Monorepo Tool Requirements
@devonair monorepo tools need:
- Incremental analysis
- Affected detection
- Scale handling
- Performance optimization
Monorepo tools must handle scale.
Polyrepo Tool Requirements
@devonair polyrepo tools need:
- Multi-repo support
- Aggregation capability
- Cross-repo coordination
- Batch operations
Polyrepo tools must aggregate.
Getting Started
Maintain your repository structure effectively.
Understand your structure:
@devonair understand:
- Monorepo, polyrepo, or hybrid?
- How many repositories?
- What are the boundaries?
Apply appropriate strategies:
@devonair apply strategies:
- Monorepo: Focus on incremental, affected detection
- Polyrepo: Focus on aggregation, coordination
Choose appropriate tools:
@devonair choose tools:
- Support your structure
- Handle your scale
- Provide needed visibility
Repository structure shapes maintenance approach. Monorepos need incremental analysis and affected detection. Polyrepos need aggregation and coordination. Understanding your structure enables choosing the right strategies and tools for effective maintenance.
FAQ
Is monorepo or polyrepo better for maintenance?

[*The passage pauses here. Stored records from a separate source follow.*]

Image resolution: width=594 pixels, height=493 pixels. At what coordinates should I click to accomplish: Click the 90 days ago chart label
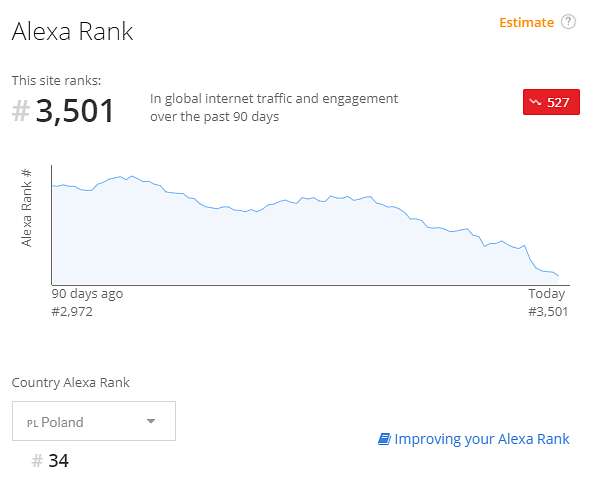pos(87,293)
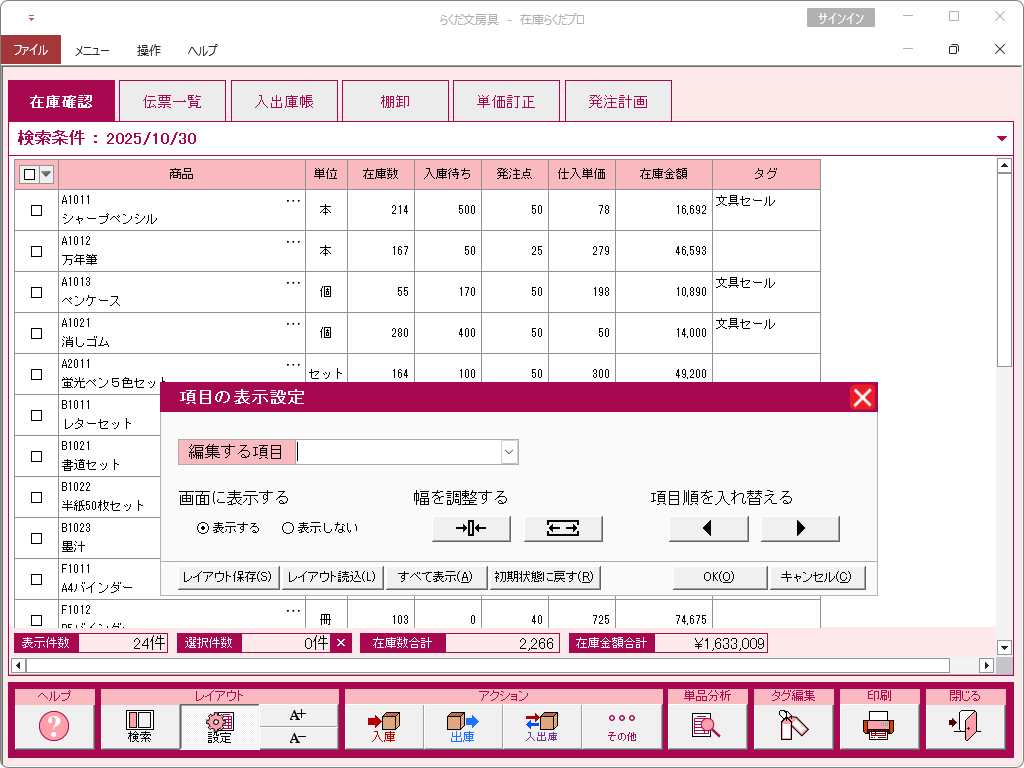The width and height of the screenshot is (1024, 768).
Task: Click the 出庫 stock-out action icon
Action: click(462, 726)
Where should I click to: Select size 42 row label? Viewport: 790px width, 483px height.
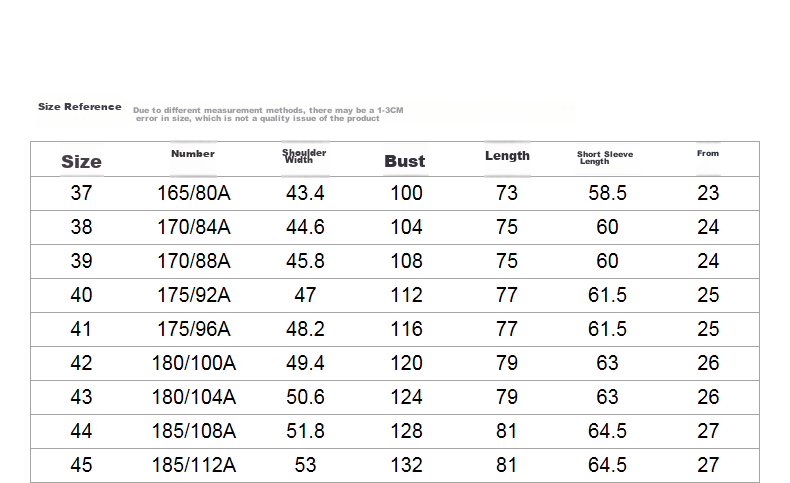coord(82,363)
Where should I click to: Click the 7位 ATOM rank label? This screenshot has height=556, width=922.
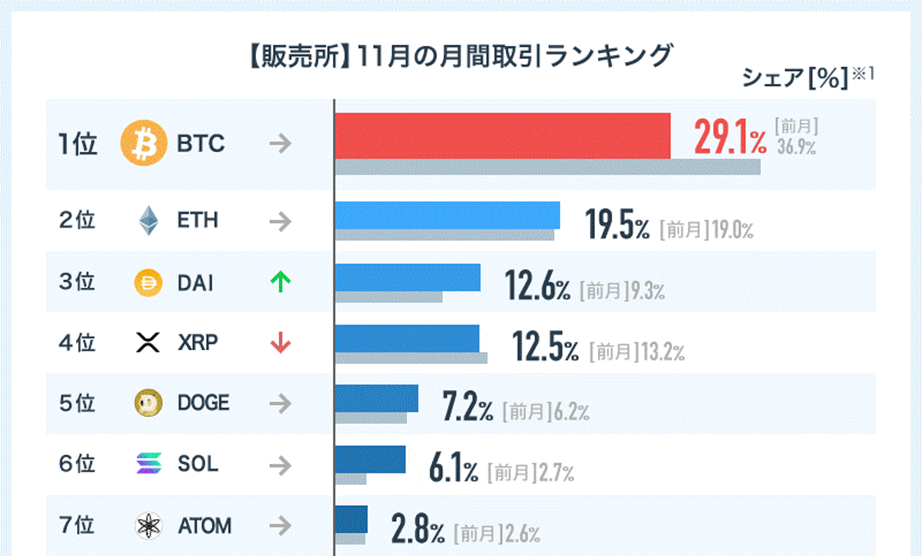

Neither is universally better. Monorepos simplify consistency and coordination but require scale-handling tools. Polyrepos simplify individual repo complexity but require cross-repo coordination. Choose based on your organization's needs.
Can we migrate from polyrepo to monorepo?
Yes, but it's significant work. Consider domain-bounded monorepos as a middle ground. Migrate incrementally if you do. Ensure you have tooling that handles monorepo scale before migrating.
How do we maintain consistency across polyrepos?
Use shared configuration packages, organization-wide scanning, templates for new repos, and automated coordination tools. Consistency is achievable in polyrepo but requires explicit effort.
What if we have a mix of monorepo and polyrepo?
This is common. Apply monorepo strategies within monorepos and polyrepo strategies across repositories. Tools that support both patterns work best for hybrid setups.